Note 2. Adjustments and Reclassifications
These condensed consolidated financial statements include all adjustments,
consisting only of normal recurring adjustments, which the Company
considers necessary for a fair presentation of the consolidated financial
position at March 31, 1995 and December 31, 1994, the consolidated results
of operations for the three months ended March 31, 1995 and 1994, and the
consolidated cash flows for the three months ended March 31, 1995 and 1994.

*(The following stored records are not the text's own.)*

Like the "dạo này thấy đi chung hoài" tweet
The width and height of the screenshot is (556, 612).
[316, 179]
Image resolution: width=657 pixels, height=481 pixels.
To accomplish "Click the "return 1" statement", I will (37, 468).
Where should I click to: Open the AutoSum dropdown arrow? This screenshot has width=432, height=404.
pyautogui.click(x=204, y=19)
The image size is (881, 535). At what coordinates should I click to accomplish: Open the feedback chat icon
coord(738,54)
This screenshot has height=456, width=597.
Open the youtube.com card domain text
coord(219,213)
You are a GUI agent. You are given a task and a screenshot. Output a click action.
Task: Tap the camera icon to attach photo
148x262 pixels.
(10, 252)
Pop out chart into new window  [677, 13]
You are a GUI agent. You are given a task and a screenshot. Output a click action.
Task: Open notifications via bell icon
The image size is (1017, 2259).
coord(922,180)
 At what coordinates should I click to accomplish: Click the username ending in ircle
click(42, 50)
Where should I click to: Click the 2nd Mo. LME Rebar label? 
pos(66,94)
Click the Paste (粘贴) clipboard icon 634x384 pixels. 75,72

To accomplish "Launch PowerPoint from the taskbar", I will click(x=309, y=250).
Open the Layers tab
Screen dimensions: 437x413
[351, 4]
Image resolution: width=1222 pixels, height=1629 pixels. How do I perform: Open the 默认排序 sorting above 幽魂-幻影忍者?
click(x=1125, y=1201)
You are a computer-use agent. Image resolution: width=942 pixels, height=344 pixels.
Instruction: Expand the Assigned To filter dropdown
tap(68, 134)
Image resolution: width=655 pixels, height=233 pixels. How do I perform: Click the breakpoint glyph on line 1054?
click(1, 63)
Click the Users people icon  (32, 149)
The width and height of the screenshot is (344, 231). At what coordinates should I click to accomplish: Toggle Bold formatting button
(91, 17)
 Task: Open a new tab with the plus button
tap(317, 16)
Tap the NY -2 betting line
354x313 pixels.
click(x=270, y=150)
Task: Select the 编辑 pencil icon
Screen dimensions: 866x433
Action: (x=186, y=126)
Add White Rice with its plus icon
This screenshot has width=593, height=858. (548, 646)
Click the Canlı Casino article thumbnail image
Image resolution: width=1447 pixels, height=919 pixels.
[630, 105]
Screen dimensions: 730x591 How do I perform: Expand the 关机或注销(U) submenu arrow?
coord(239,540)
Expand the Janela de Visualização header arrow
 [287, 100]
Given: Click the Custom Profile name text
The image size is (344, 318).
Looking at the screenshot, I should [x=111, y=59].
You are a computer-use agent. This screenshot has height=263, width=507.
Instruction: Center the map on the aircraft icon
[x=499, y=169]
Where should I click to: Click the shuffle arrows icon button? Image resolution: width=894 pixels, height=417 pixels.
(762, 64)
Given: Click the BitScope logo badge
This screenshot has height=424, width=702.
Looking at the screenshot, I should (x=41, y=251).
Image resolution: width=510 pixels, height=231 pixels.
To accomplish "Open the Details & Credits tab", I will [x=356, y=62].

These condensed consolidated financial statements should be read in
conjunction with the consolidated financial statements and related notes
included in the Company's Annual Report on Form 10-K for the year ended
December 31, 1994.
To conform with the 1995 presentation, certain items in the prior period
have been reclassified.
Note 3. Accounting Changes
On March 31, 1995, the Financial Accounting Standards Board issued
Statement of Financial Accounting Standards (SFAS) 121, "Accounting for the
Impairment of Long-Lived Assets and for Long-Lived Assets to be Disposed
Of," which establishes accounting standards for the impairment of long-
lived assets, certain identifiable intangibles, and goodwill related to
assets to be held and used and for long-lived assets and certain
identifiable intangibles to be disposed of. This statement is effective for
fiscal years beginning after December 15, 1995, with earlier application
encouraged. The Company has not yet determined the timing of adoption;
however, this standard is not expected to have a material impact on the
Company's consolidated results of operations and consolidated financial
position.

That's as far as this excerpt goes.